[What is being asked]
Within the lines below, find those that hold the string "computer" and copy each one.
---
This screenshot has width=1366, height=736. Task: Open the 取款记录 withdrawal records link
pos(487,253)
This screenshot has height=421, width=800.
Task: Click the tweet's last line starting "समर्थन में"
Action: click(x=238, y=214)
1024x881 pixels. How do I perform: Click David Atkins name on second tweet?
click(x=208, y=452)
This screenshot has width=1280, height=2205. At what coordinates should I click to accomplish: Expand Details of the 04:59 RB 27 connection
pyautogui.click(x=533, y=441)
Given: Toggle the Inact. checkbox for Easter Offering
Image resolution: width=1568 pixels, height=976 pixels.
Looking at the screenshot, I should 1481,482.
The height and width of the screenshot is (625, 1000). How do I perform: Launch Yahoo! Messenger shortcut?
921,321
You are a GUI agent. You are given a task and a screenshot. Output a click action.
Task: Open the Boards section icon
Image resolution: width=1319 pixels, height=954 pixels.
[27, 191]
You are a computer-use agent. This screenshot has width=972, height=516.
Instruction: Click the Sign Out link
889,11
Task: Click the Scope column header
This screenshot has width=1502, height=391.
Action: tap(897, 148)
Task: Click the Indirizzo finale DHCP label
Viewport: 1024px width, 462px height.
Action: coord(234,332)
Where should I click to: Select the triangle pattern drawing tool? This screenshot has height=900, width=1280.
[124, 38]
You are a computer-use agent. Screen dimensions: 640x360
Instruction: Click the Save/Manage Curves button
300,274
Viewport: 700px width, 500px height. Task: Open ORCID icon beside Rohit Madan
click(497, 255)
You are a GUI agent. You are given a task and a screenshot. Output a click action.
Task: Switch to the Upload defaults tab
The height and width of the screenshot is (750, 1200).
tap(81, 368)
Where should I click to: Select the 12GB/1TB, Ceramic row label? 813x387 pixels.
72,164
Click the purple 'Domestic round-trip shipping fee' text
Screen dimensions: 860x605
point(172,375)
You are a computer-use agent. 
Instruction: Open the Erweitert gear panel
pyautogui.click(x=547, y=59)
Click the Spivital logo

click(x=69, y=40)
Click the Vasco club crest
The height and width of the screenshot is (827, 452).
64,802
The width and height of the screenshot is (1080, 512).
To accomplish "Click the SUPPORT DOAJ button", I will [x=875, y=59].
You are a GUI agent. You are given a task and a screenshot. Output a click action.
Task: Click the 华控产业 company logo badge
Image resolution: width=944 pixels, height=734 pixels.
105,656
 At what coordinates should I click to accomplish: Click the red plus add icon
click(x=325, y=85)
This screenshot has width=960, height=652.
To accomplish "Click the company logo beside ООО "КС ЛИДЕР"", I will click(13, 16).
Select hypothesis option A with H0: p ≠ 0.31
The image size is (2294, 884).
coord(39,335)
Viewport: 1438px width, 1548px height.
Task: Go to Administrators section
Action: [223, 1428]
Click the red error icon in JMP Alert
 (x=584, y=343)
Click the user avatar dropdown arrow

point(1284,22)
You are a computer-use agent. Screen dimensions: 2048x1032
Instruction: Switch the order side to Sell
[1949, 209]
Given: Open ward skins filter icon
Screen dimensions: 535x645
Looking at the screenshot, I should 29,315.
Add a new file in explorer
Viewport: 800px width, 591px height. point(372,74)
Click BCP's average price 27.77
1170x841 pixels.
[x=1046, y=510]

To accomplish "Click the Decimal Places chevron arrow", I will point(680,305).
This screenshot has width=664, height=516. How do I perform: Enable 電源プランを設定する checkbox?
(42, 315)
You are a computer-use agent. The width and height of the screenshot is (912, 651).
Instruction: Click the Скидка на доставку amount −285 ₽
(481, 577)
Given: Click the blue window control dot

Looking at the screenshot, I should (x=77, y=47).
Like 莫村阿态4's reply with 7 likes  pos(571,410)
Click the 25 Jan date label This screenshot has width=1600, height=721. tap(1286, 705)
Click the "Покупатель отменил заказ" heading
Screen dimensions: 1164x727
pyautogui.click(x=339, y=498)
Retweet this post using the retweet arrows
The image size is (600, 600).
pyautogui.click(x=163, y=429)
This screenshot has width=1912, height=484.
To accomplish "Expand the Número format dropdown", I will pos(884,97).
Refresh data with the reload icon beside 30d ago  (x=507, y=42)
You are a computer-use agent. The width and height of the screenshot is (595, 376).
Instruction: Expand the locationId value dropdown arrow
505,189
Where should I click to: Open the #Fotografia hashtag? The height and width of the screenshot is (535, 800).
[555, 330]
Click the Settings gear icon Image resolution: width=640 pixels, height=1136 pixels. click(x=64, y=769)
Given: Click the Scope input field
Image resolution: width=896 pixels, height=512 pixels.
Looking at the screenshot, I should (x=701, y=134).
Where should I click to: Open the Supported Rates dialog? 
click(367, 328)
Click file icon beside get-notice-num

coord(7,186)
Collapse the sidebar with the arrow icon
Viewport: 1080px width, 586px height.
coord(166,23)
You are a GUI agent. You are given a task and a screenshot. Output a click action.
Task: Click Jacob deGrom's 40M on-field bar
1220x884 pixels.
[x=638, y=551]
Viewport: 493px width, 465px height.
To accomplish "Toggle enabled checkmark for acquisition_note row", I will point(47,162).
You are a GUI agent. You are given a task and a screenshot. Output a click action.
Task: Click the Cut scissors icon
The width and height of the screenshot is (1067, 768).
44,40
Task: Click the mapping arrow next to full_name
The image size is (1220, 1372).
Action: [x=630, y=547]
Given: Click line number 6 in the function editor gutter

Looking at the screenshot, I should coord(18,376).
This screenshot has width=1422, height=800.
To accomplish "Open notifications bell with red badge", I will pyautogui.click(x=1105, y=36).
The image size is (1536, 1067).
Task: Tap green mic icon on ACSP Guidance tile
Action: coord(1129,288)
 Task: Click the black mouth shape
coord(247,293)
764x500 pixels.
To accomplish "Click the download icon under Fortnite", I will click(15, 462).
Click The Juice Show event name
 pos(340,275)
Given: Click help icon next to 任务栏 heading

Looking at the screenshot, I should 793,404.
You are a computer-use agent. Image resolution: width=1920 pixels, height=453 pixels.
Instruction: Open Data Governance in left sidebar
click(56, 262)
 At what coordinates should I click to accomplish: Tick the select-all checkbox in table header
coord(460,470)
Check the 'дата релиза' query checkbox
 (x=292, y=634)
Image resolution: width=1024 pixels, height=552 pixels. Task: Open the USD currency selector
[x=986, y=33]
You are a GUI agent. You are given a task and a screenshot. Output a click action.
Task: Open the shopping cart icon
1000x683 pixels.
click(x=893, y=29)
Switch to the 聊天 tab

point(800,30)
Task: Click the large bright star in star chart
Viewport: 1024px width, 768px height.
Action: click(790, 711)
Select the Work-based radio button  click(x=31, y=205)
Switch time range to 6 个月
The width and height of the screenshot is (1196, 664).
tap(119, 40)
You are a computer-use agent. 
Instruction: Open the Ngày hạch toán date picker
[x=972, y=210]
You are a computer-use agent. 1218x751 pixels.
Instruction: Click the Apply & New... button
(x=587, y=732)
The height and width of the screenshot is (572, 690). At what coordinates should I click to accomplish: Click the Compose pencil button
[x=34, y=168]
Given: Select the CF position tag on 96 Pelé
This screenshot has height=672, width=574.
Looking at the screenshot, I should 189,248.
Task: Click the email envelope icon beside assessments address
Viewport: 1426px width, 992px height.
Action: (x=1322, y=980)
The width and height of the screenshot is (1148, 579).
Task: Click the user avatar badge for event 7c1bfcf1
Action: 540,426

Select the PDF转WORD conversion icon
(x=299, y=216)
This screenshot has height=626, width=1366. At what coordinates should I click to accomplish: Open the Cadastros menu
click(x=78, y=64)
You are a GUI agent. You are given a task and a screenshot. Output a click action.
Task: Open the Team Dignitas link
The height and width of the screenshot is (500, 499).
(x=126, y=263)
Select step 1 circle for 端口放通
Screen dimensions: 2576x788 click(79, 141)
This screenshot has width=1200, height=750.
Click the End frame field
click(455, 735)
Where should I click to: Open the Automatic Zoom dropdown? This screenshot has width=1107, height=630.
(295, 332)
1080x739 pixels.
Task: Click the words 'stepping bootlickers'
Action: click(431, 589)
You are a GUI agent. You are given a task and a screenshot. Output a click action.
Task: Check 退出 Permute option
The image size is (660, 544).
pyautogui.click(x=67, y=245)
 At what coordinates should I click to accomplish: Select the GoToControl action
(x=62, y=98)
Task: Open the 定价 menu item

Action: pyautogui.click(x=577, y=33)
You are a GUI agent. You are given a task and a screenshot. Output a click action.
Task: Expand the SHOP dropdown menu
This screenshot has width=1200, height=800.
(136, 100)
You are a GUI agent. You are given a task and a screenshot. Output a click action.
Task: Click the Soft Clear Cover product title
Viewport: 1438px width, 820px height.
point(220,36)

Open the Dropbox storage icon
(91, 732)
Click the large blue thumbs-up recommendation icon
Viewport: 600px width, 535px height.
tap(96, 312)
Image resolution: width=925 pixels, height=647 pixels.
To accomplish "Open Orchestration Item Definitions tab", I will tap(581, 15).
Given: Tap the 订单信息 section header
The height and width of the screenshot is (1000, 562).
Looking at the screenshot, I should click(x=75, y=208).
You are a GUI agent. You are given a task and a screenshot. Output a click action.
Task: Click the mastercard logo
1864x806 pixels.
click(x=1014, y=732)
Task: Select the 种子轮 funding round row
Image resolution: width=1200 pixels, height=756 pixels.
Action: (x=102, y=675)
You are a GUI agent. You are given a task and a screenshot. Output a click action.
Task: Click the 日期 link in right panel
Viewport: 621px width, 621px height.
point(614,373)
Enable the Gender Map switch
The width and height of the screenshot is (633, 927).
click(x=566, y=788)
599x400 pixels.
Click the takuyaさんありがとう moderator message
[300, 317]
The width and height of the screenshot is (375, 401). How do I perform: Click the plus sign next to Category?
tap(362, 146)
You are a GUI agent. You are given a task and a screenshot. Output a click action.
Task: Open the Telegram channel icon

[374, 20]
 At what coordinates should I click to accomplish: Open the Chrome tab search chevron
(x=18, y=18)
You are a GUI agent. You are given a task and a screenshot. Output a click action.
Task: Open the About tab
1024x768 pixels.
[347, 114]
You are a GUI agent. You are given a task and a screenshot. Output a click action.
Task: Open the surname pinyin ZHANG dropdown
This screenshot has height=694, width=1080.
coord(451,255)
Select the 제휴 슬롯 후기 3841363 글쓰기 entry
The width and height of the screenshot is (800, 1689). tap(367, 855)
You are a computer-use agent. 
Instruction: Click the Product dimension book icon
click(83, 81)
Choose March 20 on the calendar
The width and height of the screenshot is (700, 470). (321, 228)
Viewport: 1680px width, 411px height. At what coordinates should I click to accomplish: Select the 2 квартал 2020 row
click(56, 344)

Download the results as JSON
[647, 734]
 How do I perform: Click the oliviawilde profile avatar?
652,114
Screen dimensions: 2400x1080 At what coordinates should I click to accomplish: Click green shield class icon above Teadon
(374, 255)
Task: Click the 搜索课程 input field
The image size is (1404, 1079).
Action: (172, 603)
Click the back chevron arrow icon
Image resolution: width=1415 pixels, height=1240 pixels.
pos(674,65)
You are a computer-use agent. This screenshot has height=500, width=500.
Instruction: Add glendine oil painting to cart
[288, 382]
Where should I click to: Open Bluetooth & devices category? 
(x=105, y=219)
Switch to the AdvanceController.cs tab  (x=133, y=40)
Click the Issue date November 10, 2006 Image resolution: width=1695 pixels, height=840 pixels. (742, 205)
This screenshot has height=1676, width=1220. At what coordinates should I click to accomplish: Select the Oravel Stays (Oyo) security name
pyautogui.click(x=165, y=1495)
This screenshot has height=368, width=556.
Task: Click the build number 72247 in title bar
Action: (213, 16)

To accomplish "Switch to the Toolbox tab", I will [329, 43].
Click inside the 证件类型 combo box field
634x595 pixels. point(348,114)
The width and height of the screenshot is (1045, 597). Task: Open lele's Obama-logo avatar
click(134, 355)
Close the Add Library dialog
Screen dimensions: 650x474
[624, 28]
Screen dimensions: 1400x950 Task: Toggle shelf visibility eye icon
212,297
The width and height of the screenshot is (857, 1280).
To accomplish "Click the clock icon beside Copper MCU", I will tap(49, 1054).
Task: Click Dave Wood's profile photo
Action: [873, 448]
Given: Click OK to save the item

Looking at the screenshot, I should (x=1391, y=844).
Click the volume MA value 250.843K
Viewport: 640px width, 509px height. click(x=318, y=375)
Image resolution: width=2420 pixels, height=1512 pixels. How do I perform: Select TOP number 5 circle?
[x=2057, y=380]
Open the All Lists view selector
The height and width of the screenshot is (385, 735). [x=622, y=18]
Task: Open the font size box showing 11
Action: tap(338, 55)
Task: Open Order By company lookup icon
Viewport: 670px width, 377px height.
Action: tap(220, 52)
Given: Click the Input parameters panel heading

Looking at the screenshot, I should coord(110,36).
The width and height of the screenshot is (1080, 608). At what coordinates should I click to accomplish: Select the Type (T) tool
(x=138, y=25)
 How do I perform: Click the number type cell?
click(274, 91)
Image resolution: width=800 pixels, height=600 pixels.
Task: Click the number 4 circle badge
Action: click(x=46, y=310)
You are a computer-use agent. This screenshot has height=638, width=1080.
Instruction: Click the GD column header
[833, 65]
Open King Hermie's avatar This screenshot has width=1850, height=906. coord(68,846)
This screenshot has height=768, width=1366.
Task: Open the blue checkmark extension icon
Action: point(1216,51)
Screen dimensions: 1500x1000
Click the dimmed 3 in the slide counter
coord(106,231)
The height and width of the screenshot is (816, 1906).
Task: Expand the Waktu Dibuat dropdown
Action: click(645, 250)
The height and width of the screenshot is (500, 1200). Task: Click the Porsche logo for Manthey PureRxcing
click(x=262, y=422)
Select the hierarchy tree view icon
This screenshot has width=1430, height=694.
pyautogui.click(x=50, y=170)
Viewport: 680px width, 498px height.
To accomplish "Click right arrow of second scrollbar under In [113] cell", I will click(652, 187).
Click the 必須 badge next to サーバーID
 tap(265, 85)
---
[Solution for this problem]
You are a computer-use agent. This screenshot has width=972, height=516.
You are a computer-use agent. Screen dimensions: 640x360
You are a computer-use agent. 
You are a computer-use agent. Screen dimensions: 2048x1032
You are a computer-use agent. The width and height of the screenshot is (912, 651).
You are a computer-use agent. The width and height of the screenshot is (595, 376).
You are a computer-use agent. Image resolution: width=1920 pixels, height=453 pixels.
You are a computer-use agent. 
You are a computer-use agent. 1218x751 pixels.
You are a computer-use agent. 
You are a computer-use agent. This screenshot has height=500, width=500.
You are a computer-use agent. This screenshot has height=638, width=1080.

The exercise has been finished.